Passage given =
- - -

Peer Assisted Learning (PAL)

Peer Assisted Learning

Peer learning takes place in a variety of ways across the university. Some departments have formal peer learning schemes already in place; informally, students are engaged in peer learning in study spaces across campus.

Peer-Assisted Learning (PAL) is a type of peer learning support which involves:

  • regularly-scheduled sessions in which students can engage with the content of a specific module (selected by students in consultation with module leaders)
  • sessions facilitated by trained PAL Leaders
  • a focus on collaborative discussion and sharing rather than teaching
  • sessions designed to engage students in thinking, clarifying, analysing, critiquing, and consolidating their learning

PAL sessions are typically (but not always) embedded in 1st year undergraduate modules, and can therefore assist new students who are getting used to university study.

Information for students

Want to find out more?

What happens in PAL sessions?

PAL sessions focus on what student participants want to discuss. PAL Leaders use a variety of activities aimed at giving students ample opportunities to collaborate with their peers to:

  • think more deeply about course material
  • consolidate understanding of core concepts
  • evaluate and critique information

PAL helps students to adjust to university-level study and helps in developing a range of interpersonal skills. Regular attendance at PAL sessions has been proven to build student academic confidence.

How do I Become a PAL Leader?

PAL Leaders are 2nd and 3rd year students who volunteer an hour or so of their time each week to help their peers. There are many proven benefits to volunteering as a PAL Leader:

  • participating in a wider community of practice
  • quality-assured, highly interactive training in small-group facilitation techniques
  • development of a variety of skills: leadership; teamwork, interpersonal and organisational skills
  • increased confidence in own learning
  • opportunity to help others
  • York Award recognition

Responsibilities include:

  • promoting the sessions
  • facilitating discussion
  • sharing experiences
  • being supportive of problems students might be experiencing in academic work
  • signposting students to relevant help
  • working alongside other PAL leaders
  • helping 1st year students gain confidence to ask questions during the PAL sessions and of their lecturers
  • attending weekly debrief sessions with PAL coordinators

You will not be expected to teach or give any answers to academic questions or coursework.

The following departments are looking for PAL Leaders to lead sessions with first year students on the following modules for Spring Term 2019:

  • Electronic Engineering (Mathematics; Analogue Electronics and Physics)
  • Economics (Statistics 1)
  • Archaeology (History and Theory)
  • Biochemistry

If you are interested in registering to become a PAL Leader on any of these modules, please complete the 2018/19 registration form.


Information for staff

Want to find out more?

We are not able to support any further PAL schemes for Spring 2019. However, we are taking enquiries for PAL to begin in Autumn 2019 so please get in touch soon to start the ball rolling.

Please email

What is the Peer Assisted Learning (PAL) pilot?

- - -

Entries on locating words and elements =

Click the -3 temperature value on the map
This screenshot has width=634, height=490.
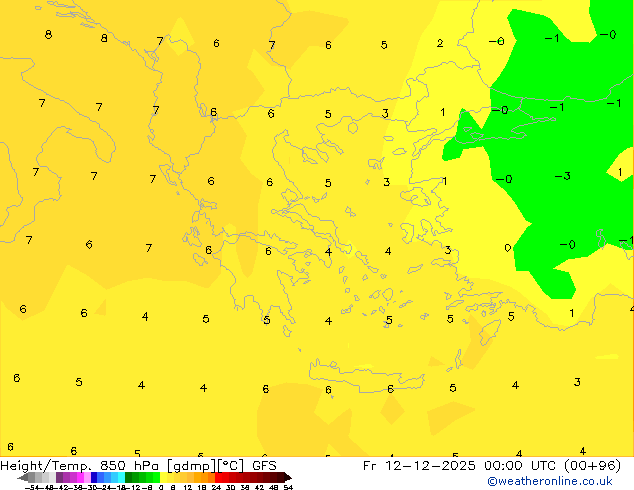pos(563,177)
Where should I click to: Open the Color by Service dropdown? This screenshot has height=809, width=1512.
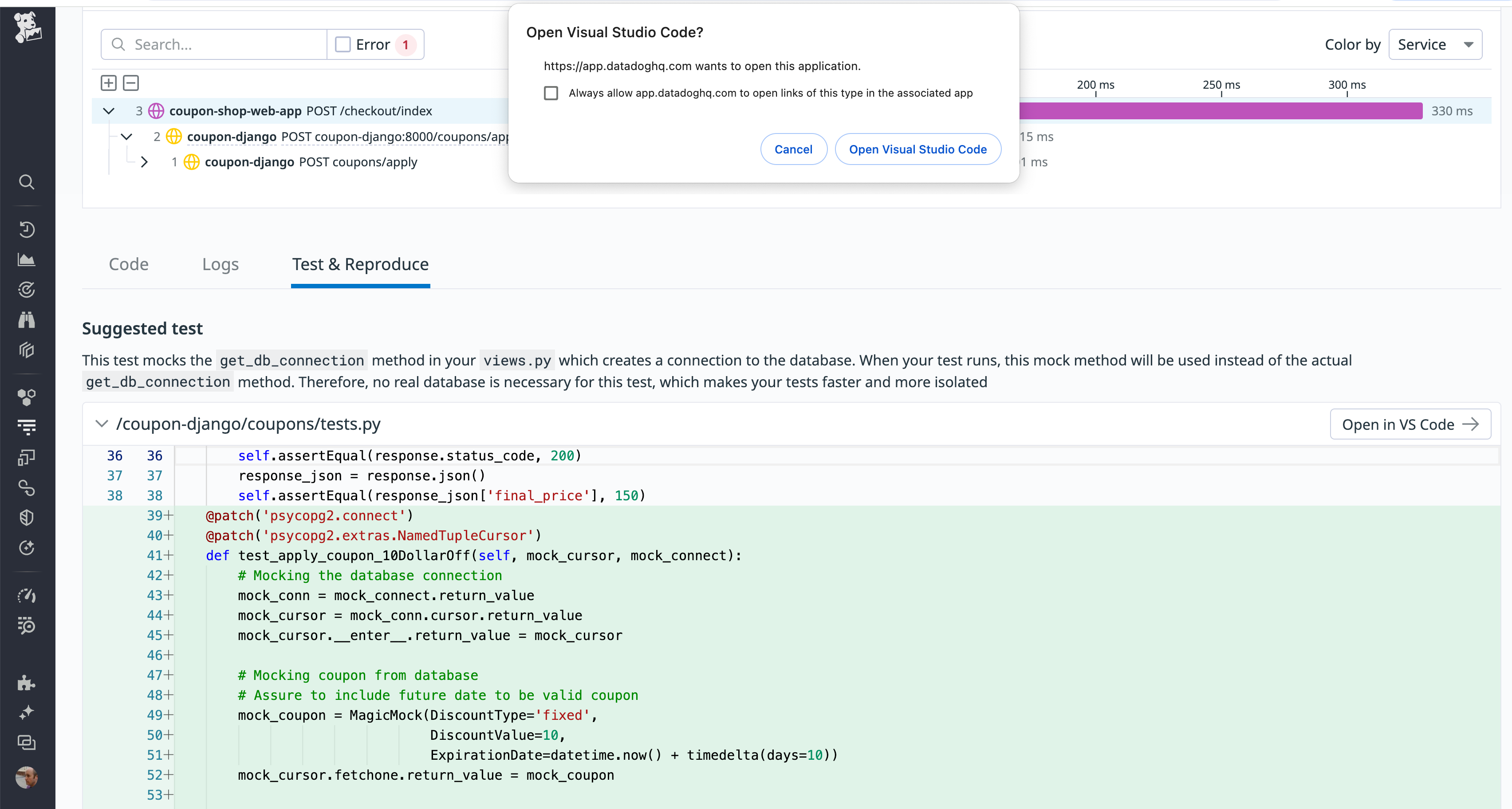pos(1436,44)
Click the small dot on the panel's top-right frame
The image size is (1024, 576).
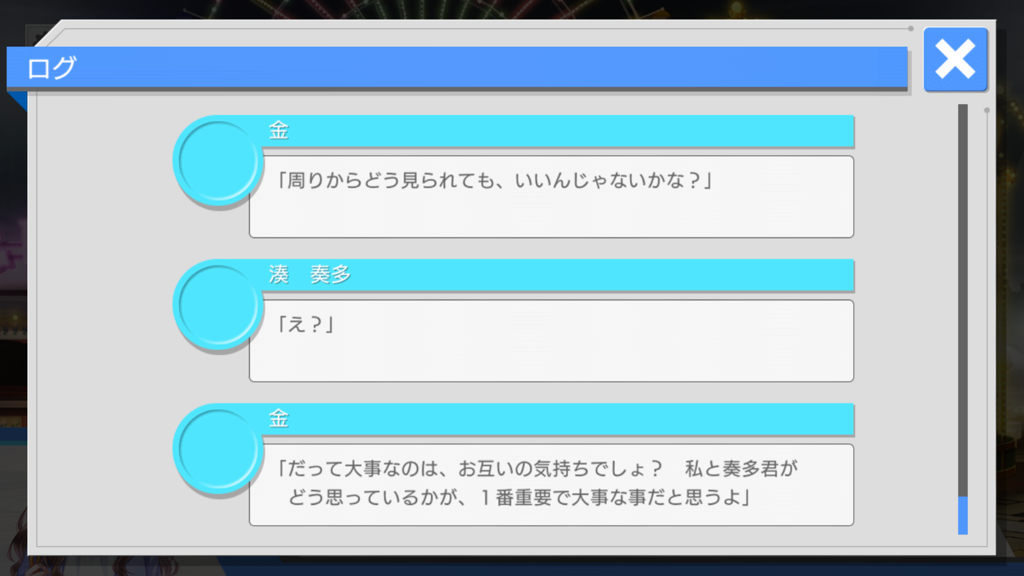pyautogui.click(x=910, y=29)
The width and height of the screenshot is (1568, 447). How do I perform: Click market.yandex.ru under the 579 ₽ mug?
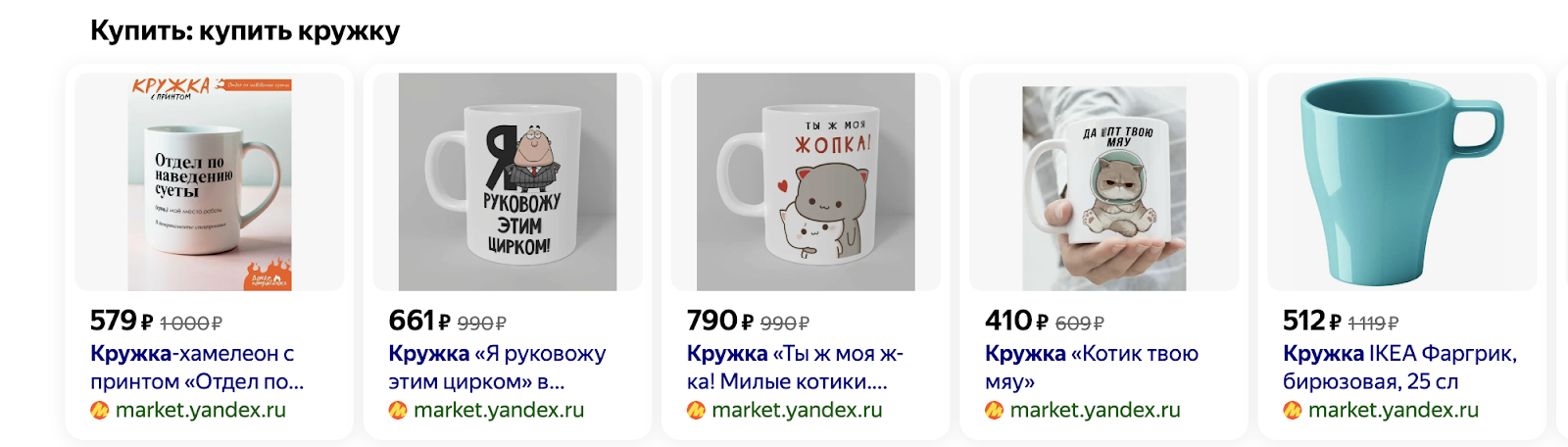[x=201, y=410]
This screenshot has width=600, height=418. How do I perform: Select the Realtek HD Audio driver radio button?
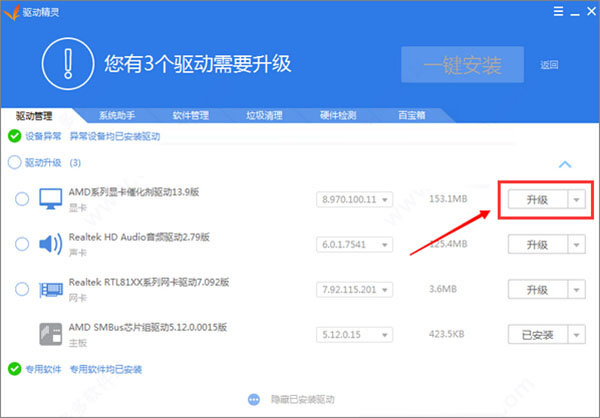click(22, 244)
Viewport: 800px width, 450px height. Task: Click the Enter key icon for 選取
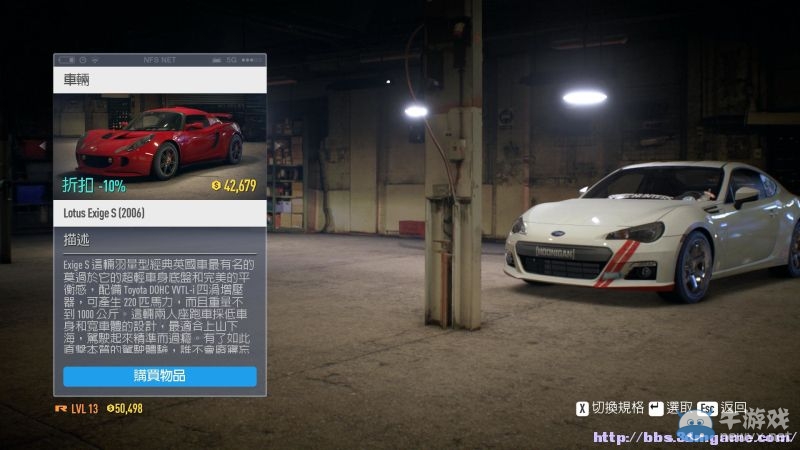[656, 408]
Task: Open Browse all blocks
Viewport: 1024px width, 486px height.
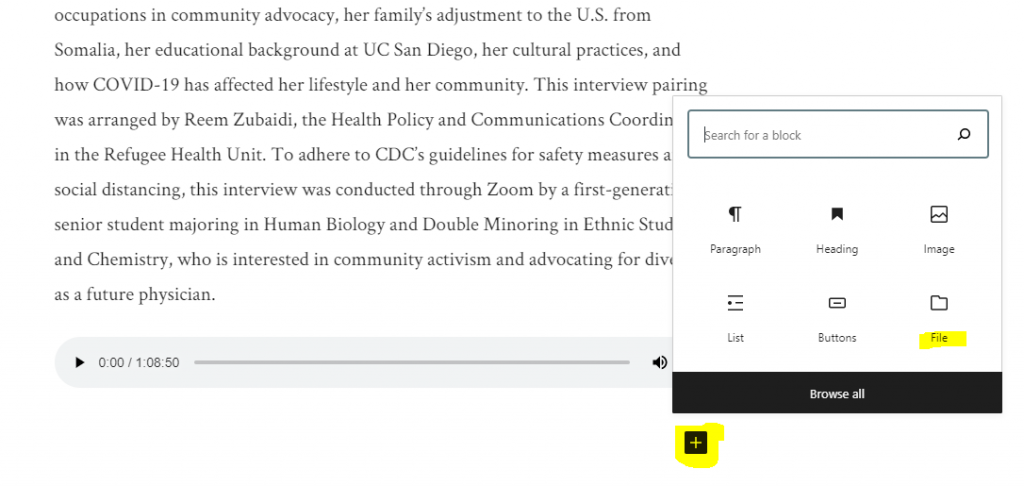Action: point(837,393)
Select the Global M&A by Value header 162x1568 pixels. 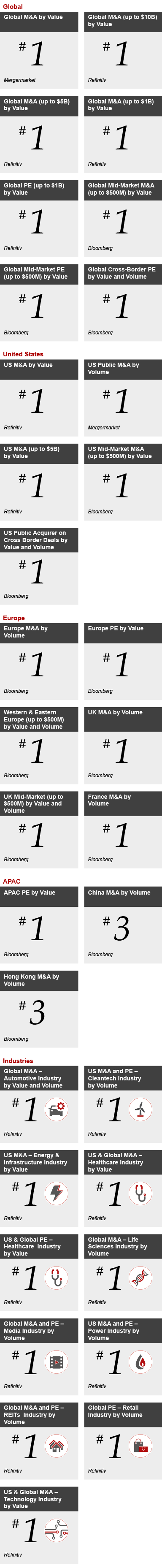(x=39, y=22)
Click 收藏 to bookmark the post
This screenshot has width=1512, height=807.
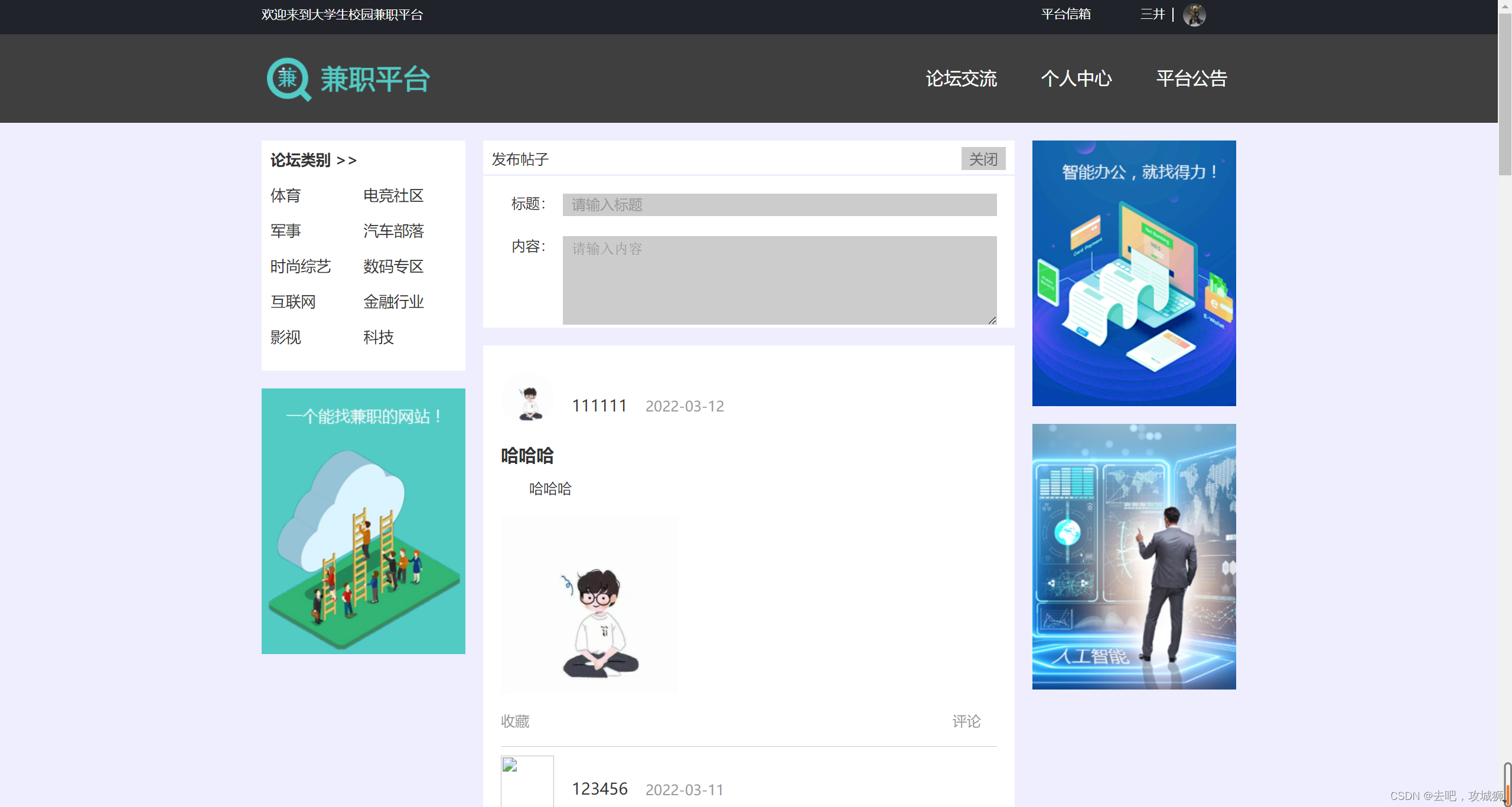point(514,721)
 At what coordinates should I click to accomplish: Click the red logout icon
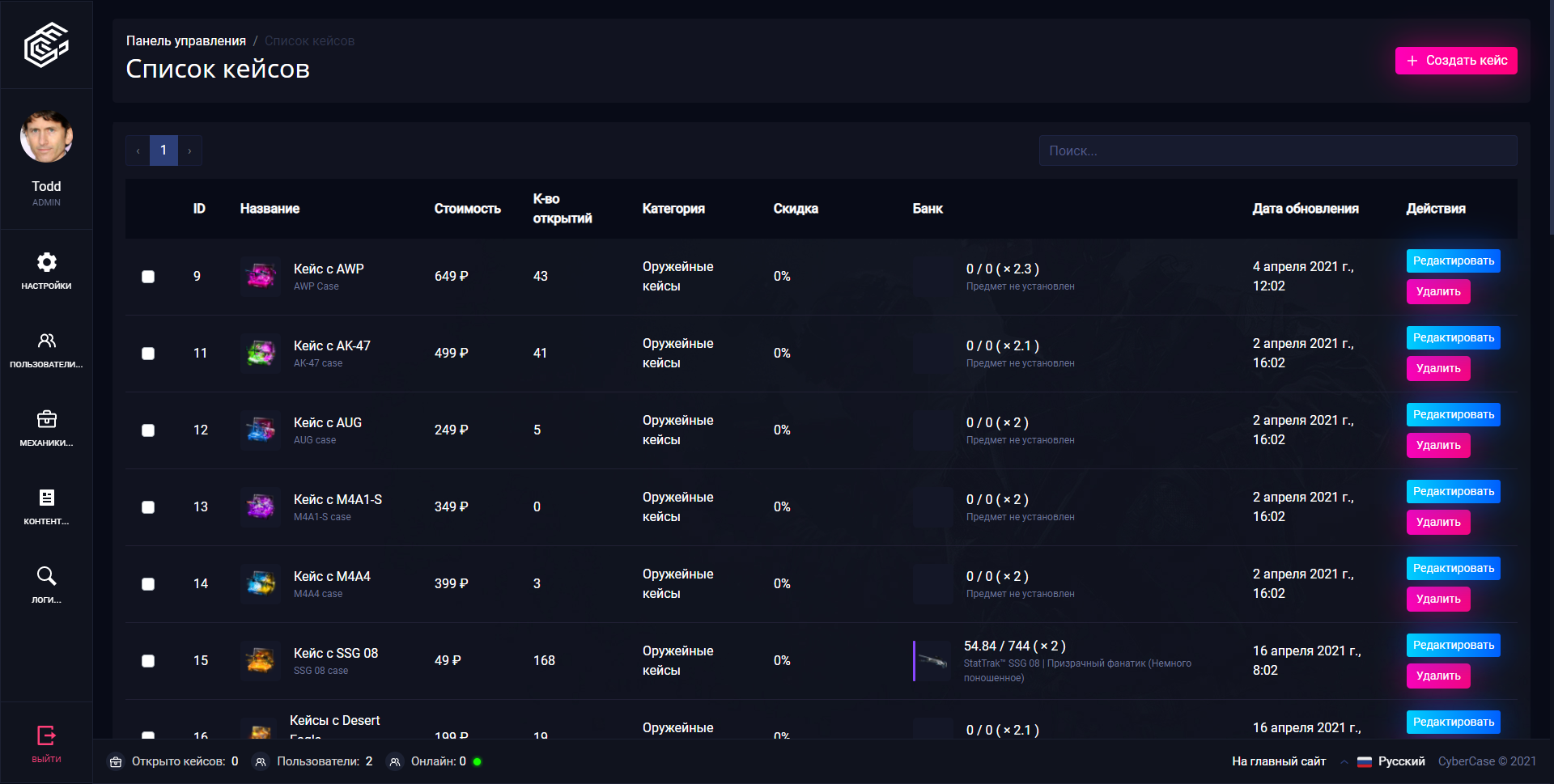click(46, 735)
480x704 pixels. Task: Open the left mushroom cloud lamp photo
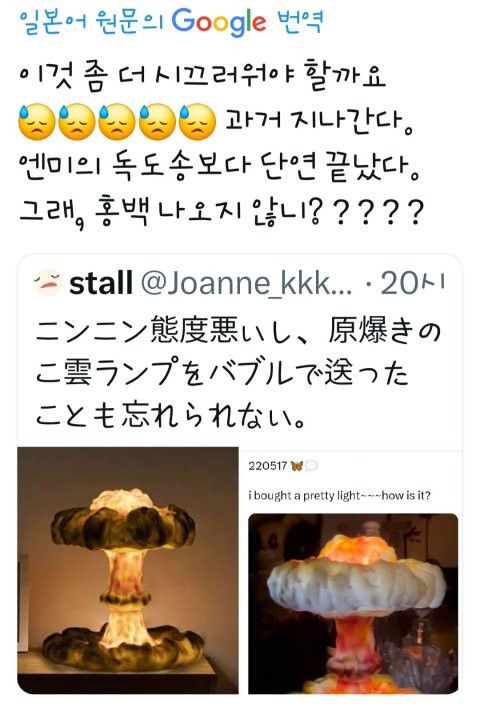128,570
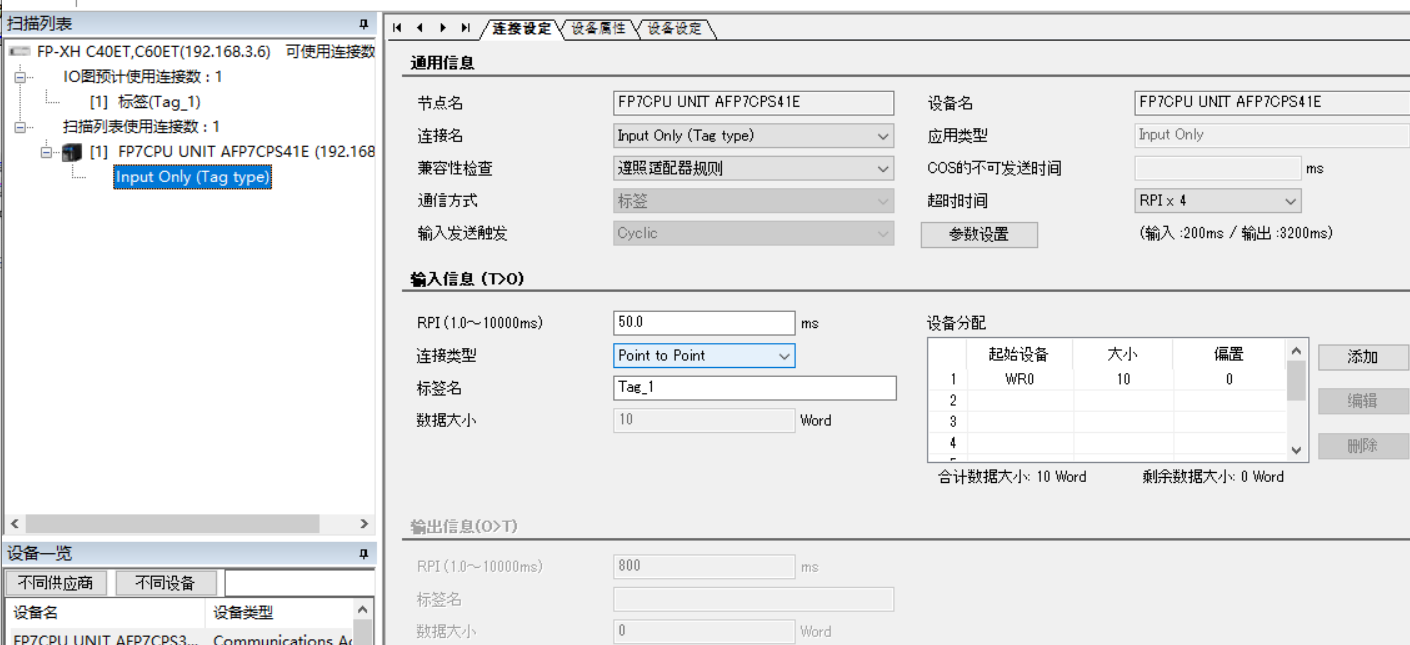This screenshot has height=645, width=1410.
Task: Open the 连接名 Input Only dropdown
Action: click(x=883, y=136)
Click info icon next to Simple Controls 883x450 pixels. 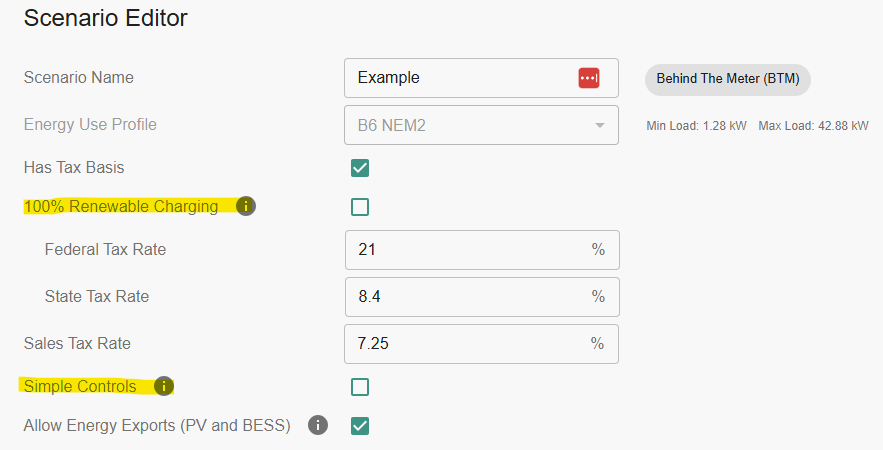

- - -

Task A = From the Peer Assisted Learning page, reproduce verbatim the span that begins with the words containing "Information for students" and ends with "student academic confidence.".
Task B = In the Peer Assisted Learning page, which year groups do PAL Leaders come from?

Complete output A =
Information for students

Want to find out more?

What happens in PAL sessions?

PAL sessions focus on what student participants want to discuss. PAL Leaders use a variety of activities aimed at giving students ample opportunities to collaborate with their peers to:

  • think more deeply about course material
  • consolidate understanding of core concepts
  • evaluate and critique information

PAL helps students to adjust to university-level study and helps in developing a range of interpersonal skills. Regular attendance at PAL sessions has been proven to build student academic confidence.

Complete output B = 2nd and 3rd year students.